Abstract

Background:Chronic respiratory diseases (asthma, COPD) are commonly associated with obstruction of the small airways (SAO), which has been associated with occupational exposures. However, the survival of people with SAO exposed to harmful occupational agents has not been described. Our aim was to assess the mortality risk related to occupational exposures among people with SAO.
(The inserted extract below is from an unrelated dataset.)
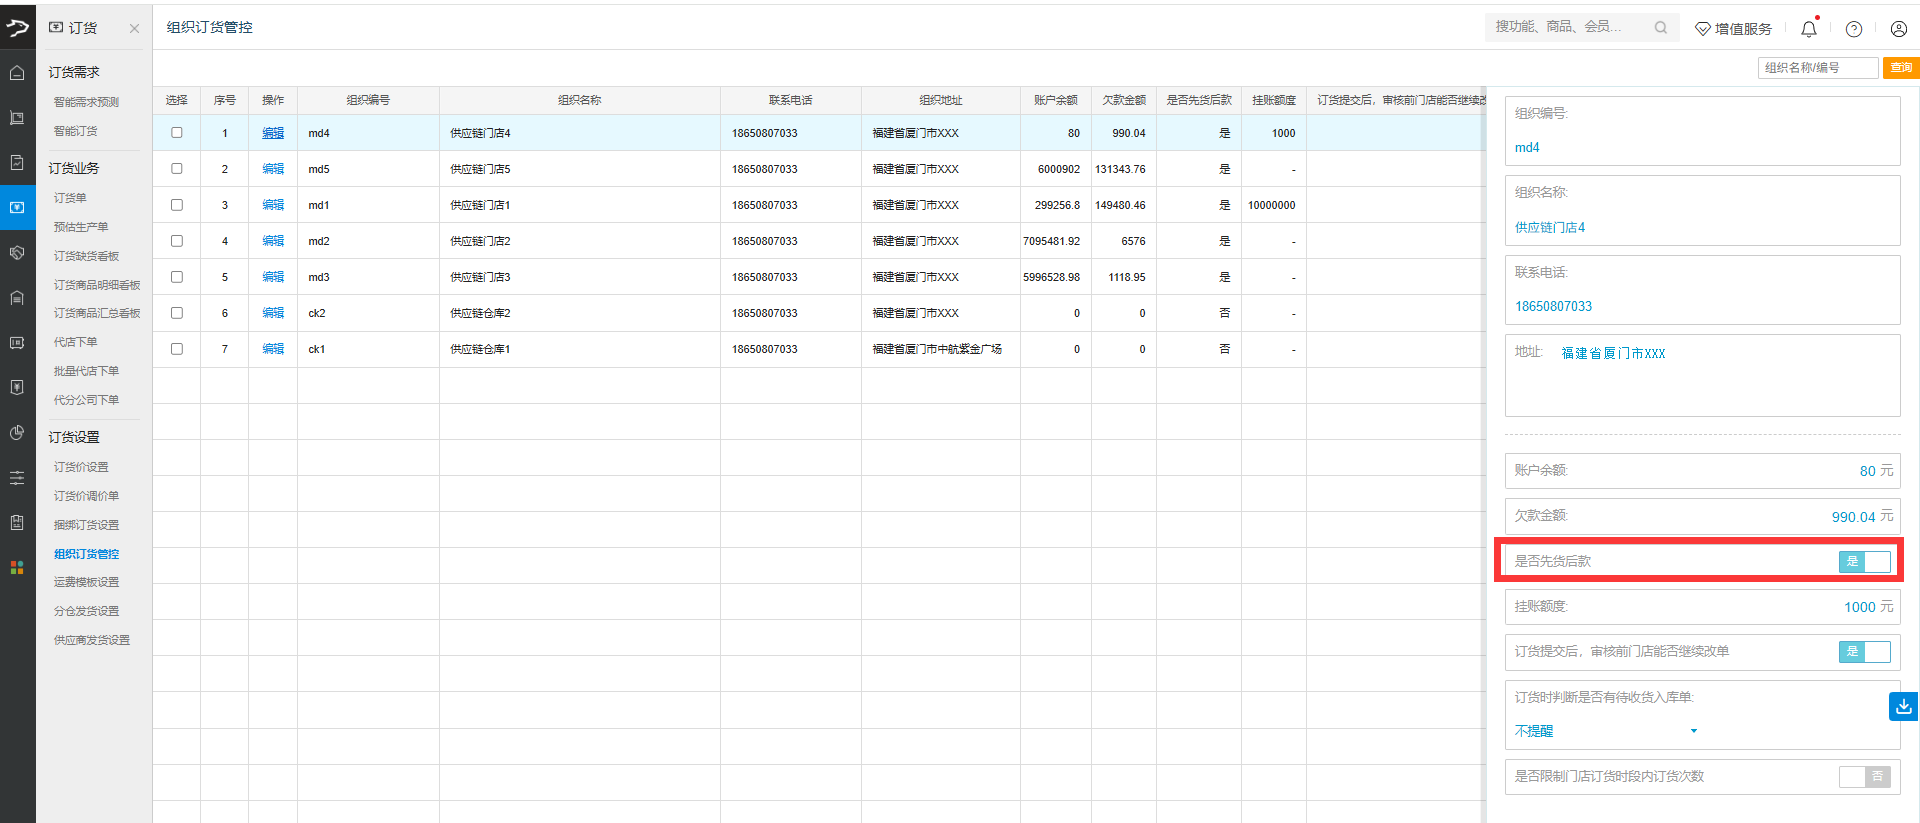
Task: Select the checkbox for row ck2
Action: [177, 313]
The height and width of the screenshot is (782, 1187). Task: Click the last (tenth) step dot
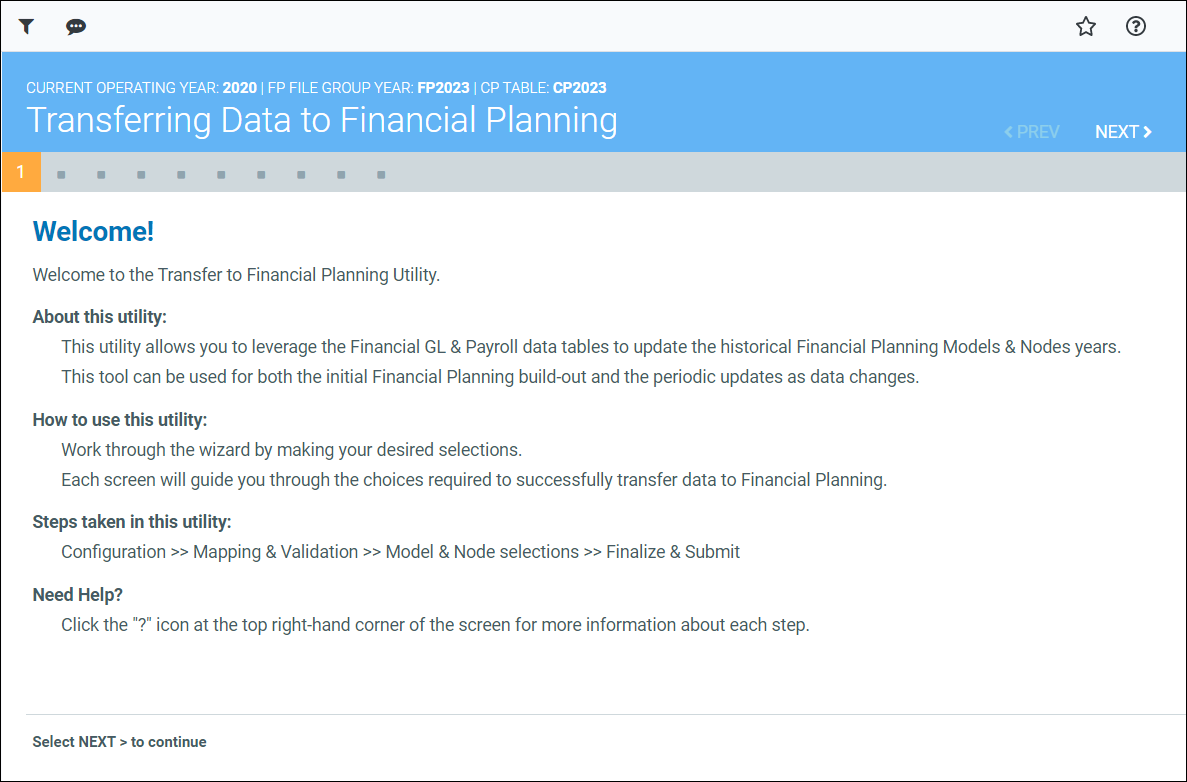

Methods:We used data from UK Biobank participants with SAO and information on lifetime occupational exposures, assigned individually using the ALOHA+ Job Exposure Matrix. Mortality data were provided by the National Death Registries. SAO was defined as a forced expiratory volume in three seconds to the forced expiratory volume in six seconds ratio (FEV3/FEV6) below the lower limit of normal. To assess the association of all-cause mortality with lifetime occupational exposures (pesticides; solvents; metals and VGDF: vapours, gases, dusts, fumes) we used Cox Proportional Hazards models adjusted for potential confounders: sex, smoking status, smoking pack-years, Townsend deprivation index, ethnicity and UK Biobank centre.


Results: Among 13,942 participants there were 457 deaths over a mean of 12.85 years of follow-up. Increased all-cause mortality was greater in those with occupational exposures to VGDF (VGDFlow exposure HR = 1.32, 95%CI 1.04-1.78; VGDFmoderate exposure HR = 1.41, 95%CI 1.11-1.78). All-cause mortality was not associated with other occupational exposures.


Conclusion:Lifetime exposure to VGDF may increase the risk of early death among people with SAO. This work emphasises the benefit of early intervention to target respiratory morbidity and mortality in working populations.